_Extracted data_:
☆ ☆ ☆ ☆ ☆

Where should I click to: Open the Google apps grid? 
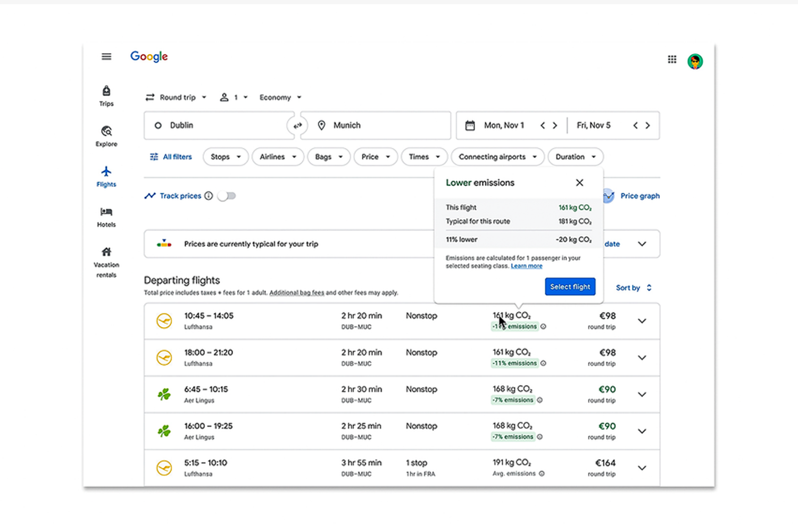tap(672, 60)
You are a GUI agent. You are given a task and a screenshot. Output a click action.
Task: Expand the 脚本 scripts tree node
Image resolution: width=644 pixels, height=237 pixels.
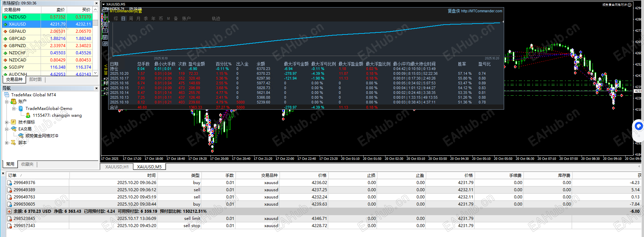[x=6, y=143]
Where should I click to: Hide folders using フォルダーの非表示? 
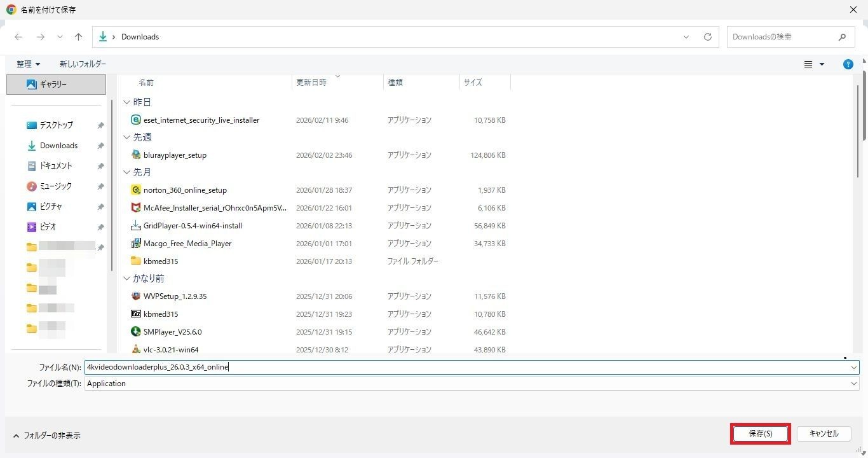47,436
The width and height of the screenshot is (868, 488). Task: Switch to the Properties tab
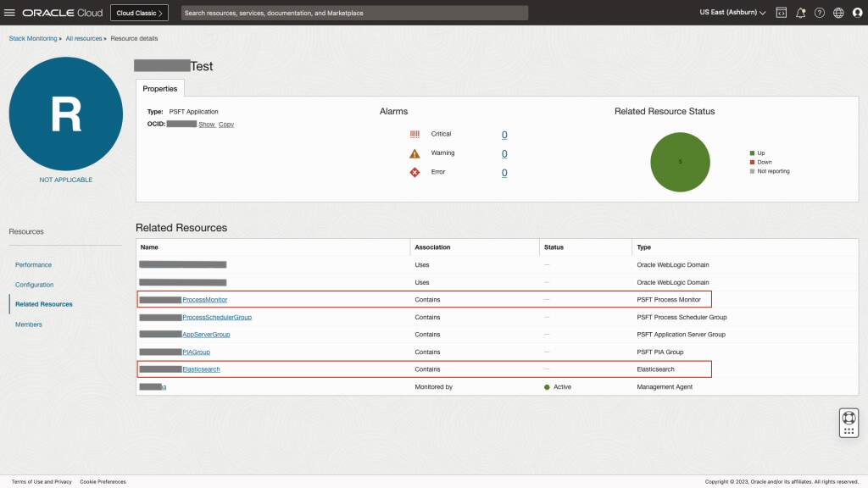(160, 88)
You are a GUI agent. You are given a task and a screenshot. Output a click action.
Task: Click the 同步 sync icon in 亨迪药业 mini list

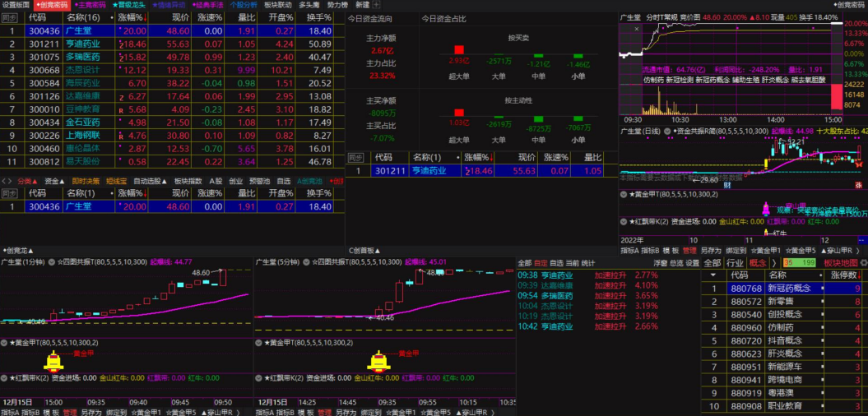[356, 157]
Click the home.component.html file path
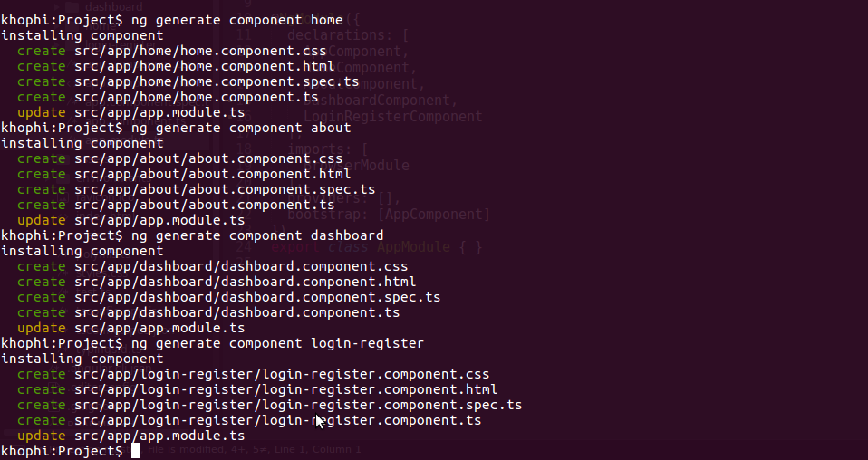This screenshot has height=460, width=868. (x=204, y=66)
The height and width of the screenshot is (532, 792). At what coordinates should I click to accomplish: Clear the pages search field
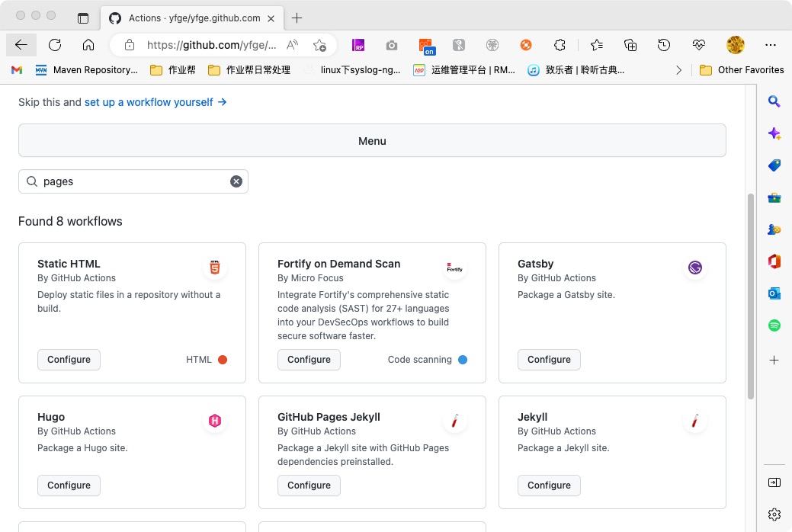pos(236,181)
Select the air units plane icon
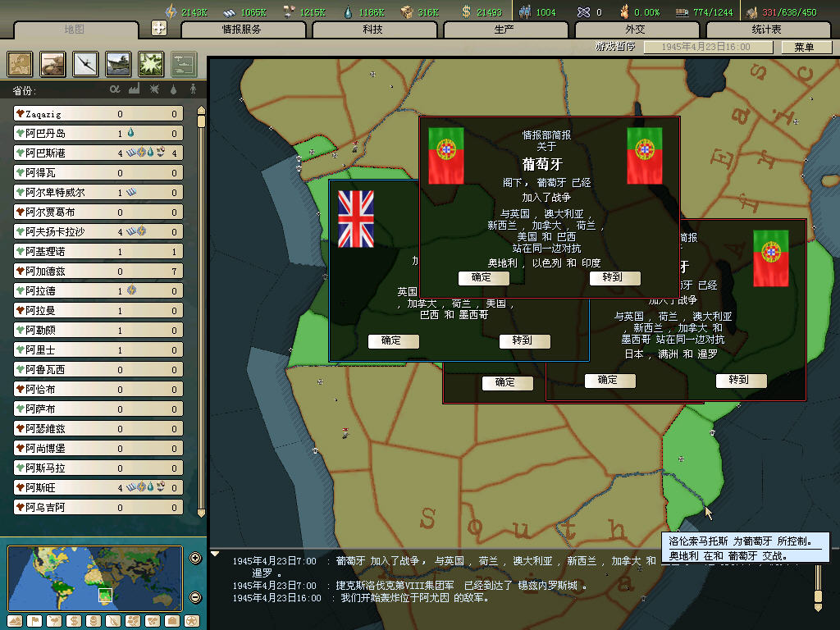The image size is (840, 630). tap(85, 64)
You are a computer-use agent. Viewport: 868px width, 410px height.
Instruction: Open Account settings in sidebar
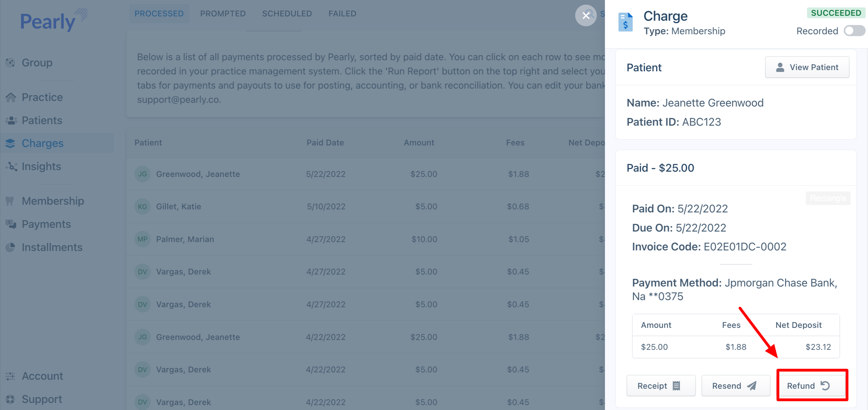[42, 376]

☆ ☆ ☆ ☆ ☆

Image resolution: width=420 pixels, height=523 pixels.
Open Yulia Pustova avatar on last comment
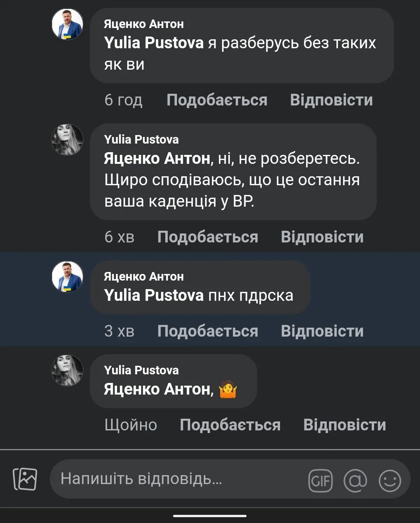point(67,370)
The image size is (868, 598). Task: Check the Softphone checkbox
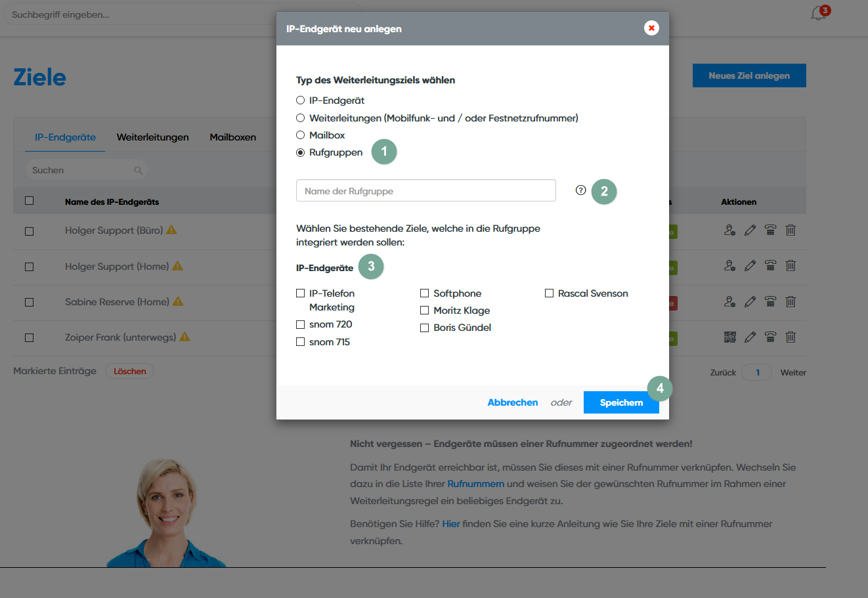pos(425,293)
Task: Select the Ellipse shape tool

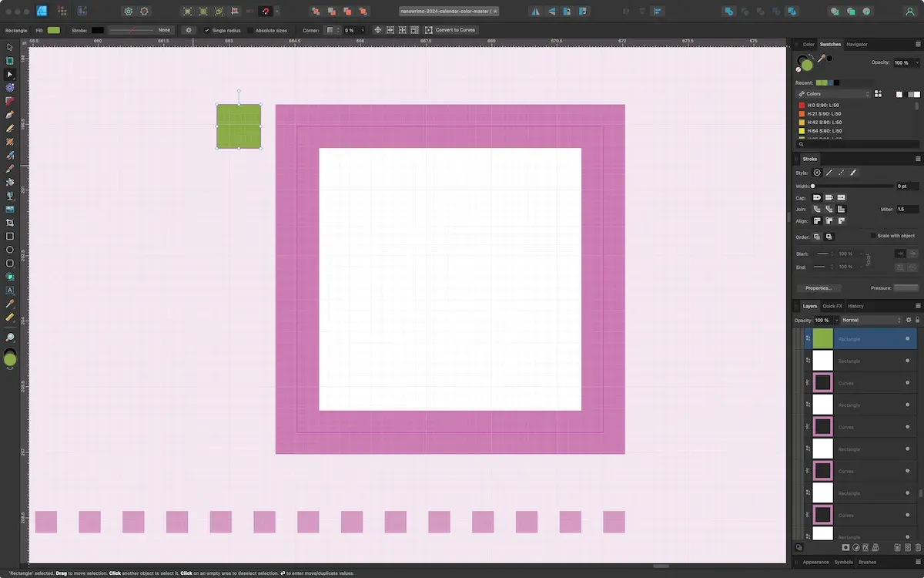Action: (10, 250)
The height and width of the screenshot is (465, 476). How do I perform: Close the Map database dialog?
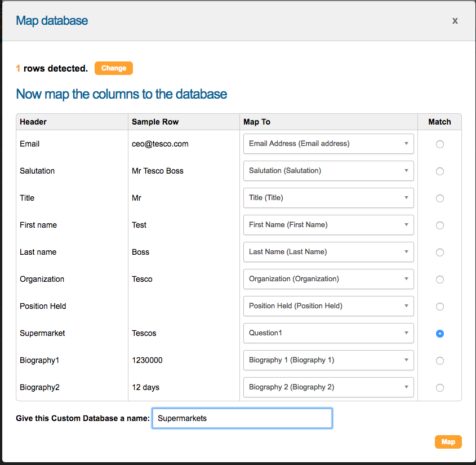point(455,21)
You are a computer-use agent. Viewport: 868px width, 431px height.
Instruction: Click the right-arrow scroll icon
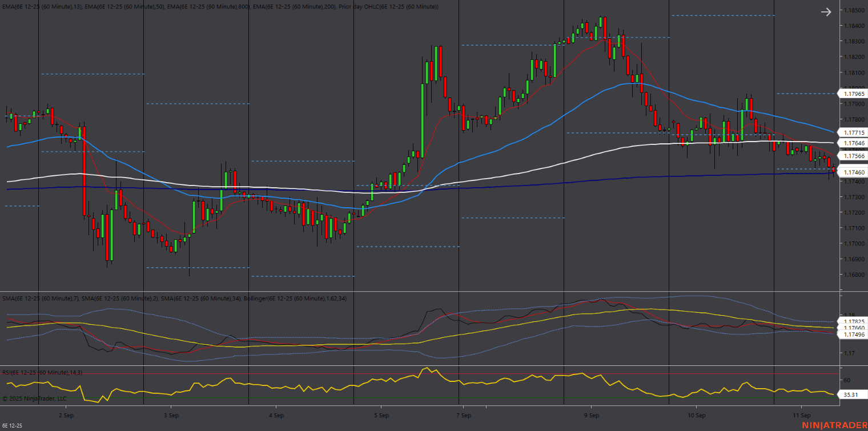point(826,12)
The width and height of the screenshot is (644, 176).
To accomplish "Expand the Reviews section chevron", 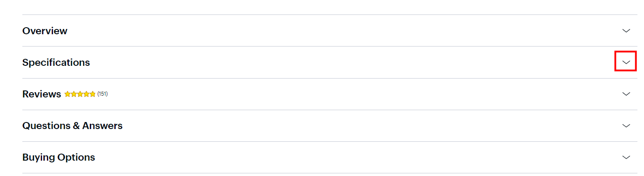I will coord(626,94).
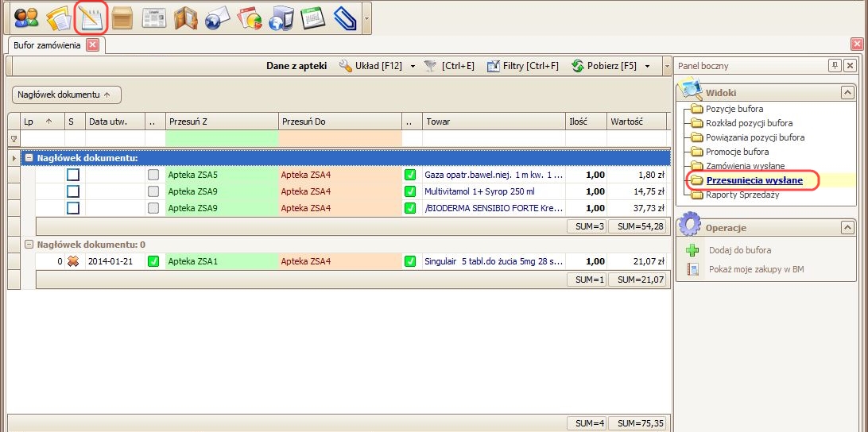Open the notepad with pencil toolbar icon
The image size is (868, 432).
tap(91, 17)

☆ ☆ ☆ ☆ ☆

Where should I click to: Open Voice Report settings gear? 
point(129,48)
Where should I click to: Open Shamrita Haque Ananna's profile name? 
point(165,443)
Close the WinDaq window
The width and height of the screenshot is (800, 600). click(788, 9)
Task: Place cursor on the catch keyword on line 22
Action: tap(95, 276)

☆ ☆ ☆ ☆ ☆

_Your goal_:
Starting at the line containing "Open Yulia Pustova avatar on last comment" and stopping at the line containing "The width and height of the screenshot is (644, 176).", output every line above exactly, both ends included, with pictures omitted.

_Output below_:
Open Yulia Pustova avatar on last comment
point(67,370)
The image size is (868, 598). Task: Check the Softphone checkbox
pos(425,293)
Task: Select the Ellipse shape tool

Action: (10, 250)
The height and width of the screenshot is (465, 476). How do I perform: Close the Map database dialog?
point(455,21)
You are a computer-use agent. Viewport: 868px width, 431px height.
Instruction: Click the right-arrow scroll icon
point(826,12)
The width and height of the screenshot is (644, 176).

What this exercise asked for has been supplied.